Exercise prompt:
Return the entries below verbatim, beginning with the line that contains "Given: Click Cấu hình for Instagram tool" and continuing through the line that contains "Action: (x=750, y=297)", both included.

================================

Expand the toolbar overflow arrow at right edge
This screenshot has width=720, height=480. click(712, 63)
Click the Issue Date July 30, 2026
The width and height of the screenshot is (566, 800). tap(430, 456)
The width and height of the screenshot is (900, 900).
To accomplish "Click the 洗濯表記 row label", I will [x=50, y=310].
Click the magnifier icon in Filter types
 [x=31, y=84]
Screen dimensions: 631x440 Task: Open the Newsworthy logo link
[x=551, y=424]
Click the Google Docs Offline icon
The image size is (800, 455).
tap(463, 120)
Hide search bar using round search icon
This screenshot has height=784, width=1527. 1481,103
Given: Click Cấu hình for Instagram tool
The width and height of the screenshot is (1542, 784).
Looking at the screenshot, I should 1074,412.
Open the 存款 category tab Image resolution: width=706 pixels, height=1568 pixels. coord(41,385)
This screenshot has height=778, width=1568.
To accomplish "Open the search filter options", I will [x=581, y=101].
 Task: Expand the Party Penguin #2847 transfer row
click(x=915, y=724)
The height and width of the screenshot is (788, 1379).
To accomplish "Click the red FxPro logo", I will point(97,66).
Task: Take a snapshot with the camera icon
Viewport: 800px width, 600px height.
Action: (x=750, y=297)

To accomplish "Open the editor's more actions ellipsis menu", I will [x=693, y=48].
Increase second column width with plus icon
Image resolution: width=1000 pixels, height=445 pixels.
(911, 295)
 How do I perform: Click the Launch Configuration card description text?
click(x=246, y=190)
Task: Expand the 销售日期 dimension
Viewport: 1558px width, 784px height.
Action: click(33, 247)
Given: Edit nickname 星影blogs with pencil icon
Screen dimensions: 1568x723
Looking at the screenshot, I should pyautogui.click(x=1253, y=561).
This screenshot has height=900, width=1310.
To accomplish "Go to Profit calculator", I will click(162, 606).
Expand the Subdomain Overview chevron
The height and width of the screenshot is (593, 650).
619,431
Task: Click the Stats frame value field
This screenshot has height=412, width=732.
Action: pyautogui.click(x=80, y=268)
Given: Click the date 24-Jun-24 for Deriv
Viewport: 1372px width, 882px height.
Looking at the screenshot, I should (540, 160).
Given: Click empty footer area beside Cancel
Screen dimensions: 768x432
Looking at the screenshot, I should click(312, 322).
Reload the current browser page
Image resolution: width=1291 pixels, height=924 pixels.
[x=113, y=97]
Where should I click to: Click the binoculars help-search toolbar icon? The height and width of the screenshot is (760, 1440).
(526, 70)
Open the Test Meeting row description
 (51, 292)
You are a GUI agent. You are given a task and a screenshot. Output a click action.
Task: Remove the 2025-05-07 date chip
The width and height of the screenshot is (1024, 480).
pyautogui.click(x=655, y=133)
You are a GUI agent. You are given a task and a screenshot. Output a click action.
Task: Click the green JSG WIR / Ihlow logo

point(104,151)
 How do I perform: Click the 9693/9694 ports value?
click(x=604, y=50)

================================

Answer:
Given: Click Cấu hình for Instagram tool
The width and height of the screenshot is (1542, 784).
Looking at the screenshot, I should 1074,412.
Open the 存款 category tab Image resolution: width=706 pixels, height=1568 pixels. coord(41,385)
This screenshot has height=778, width=1568.
To accomplish "Open the search filter options", I will [x=581, y=101].
 Task: Expand the Party Penguin #2847 transfer row
click(x=915, y=724)
The height and width of the screenshot is (788, 1379).
To accomplish "Click the red FxPro logo", I will point(97,66).
Task: Take a snapshot with the camera icon
Viewport: 800px width, 600px height.
Action: (x=750, y=297)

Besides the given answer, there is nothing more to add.